Hay
relatos en los que pesa tanto el ambiente como los personajes. En “Urbe
sosegada”, de Saúl Rosales, la anécdota es mínima, pero la historia se nos
queda por el perfecto enmarcamiento de lo contado en una atmósfera que en todo
momento se siente ruin, terrible, asfixiante. Publicado originalmente en el
libro Vuelo imprevisto (1990), este
cuento dibuja a la ciudad de Torreón cuando todavía existía la zona de tolerancia,
espacio sórdido como pocos ha habido en La Laguna, solo superado quizá por La
Garcita, inframundo análogo ubicado años ha en las cercanías de Matamoros (de
La Laguna, Coahuila).
En
“Urbe sosegada”, pues, la ciudad es el personaje central, aunque más allá de
esta servicial hipérbole, sabemos que los protagonistas de carne y hueso son
dos policías y un campesino. Los agentes rondan la noche en su patrulla y en la
plaza de armas, solo y sin culpa de nada, encuentran al campesino recién
llegado a la urbe. Desde ese momento, el entorno se convierte en el lienzo
donde se traza la situación.
“En la
noche, la ciudad vestida de negro y destellos, madre cariñosa, madre perversa,
nido de caricias y prevaricaciones despiadadas, reposa. En su geometría inerte
y en su dinámica sosesgada se afila el odio y se pierde el amante en las
entrañas de la amada. Aprisionada por el tejido de sueños sedosos y escaldantes
pesadillas, la ciudad se abandona a un tiempo de ritmo laberíntico, es hollada
por un fluir denso; la mima una arritmia incontrolable”, describe el autor.
Los
polis, como es frecuente y más
frecuente era en el pasado, cargan al campesino que ni la debe ni la teme, para
decirlo con el tópico ad hoc. De hecho, no trae dinero para calmar al par de oficiales,
pero eso no significa que no le den una paseada casi a manera de divertimento.

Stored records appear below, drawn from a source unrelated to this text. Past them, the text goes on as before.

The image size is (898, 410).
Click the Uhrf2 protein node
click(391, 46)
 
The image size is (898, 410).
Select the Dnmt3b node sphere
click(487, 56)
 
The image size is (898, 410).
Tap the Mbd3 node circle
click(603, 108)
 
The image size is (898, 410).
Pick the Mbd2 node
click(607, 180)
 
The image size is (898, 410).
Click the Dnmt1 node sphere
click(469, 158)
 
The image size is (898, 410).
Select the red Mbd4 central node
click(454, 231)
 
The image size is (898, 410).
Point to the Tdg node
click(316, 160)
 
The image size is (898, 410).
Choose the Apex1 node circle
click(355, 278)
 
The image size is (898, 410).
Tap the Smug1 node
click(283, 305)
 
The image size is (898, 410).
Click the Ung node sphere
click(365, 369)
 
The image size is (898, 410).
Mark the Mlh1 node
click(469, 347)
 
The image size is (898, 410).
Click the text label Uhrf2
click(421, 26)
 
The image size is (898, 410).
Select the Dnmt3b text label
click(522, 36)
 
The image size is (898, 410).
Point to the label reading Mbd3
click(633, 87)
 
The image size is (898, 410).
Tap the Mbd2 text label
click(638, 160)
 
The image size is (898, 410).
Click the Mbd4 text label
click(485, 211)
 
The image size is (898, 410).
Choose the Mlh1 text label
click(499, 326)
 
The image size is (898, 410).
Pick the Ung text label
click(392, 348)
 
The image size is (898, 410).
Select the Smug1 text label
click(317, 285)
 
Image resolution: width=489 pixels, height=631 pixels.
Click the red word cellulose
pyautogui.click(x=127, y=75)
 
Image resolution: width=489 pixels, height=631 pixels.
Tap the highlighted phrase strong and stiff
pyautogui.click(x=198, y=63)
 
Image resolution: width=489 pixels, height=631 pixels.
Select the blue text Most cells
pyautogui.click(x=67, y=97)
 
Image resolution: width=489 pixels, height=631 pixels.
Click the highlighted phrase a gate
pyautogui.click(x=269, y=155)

Y la ciudad reaparece: “Desde la banca donde se encuentra derramado, el hombre
de apariencia campesina ve que la patrulla policiaca llega despacio y se
detiene frente a él, como a treinta pasos, con el andador de por medio. Se
apagan los faros del carro. Un policía baja y se le acerca sin prisa pero con
pasos firmes. Una ráfaga de viento caliente levanta polvo y remueve basuras en
el piso. El pavimento de la Plaza Principal es de mosaico rojo, calado para
evitar resbalones a los transeúntes. El reloj encaramado en el obelisco del
centro del parque marca poco menos de las dos de la mañana”.
A
partir de aquí, con el pretexto del “paseo”, el cuento recorre la urbe
(irónicamente) sosegada. La acción se centra en ese viaje inútil por una ciudad
que de madrugada parece otra, silenciosa y hostil: “La patrulla empieza a
desplazarse hacia el oriente por la avenida Juárez que luce un alumbrado
público chimuelo. Como si la mirada del hombre de apariencia campesina le
endulzara el sudor, el que conduce se enjuga el pescuezo con un paliacate. Se
frota despacio pero con intensidad. El otro hunde una mano bajo el tablero de
instrumentos del carro para subir de nuevo el volumen del
radiorreceptortrasmisor. Aprovecha su movimiento para ver al detenido.
—Mientras
llegamos al trochil húrgate bien. A lo mejor se te olvidó que escondes algo por
ahí.
—Le
digo que no traigo nada, jefe —reitera el hombre echando la cara hacia la red
que protege a los agentes”.
Más
allá de que es un cuento donde los laguneros reconocemos nuestro espacio, “Urbe
sosegada” se me aparece como un muy buen ejemplo de aprovechamiento del entorno
exterior en un relato breve: a veces una anécdota pequeña adquiere relieve en
función del marco —ruin, terrible, asfixiante— donde queda inscrita.
El cuento "Urbe sosegada" puede ser leído a partir de la página 29 de este ejemplar, el 83 (diciembre de 2020), de la revista Acequias publicada por la Ibero Torreón.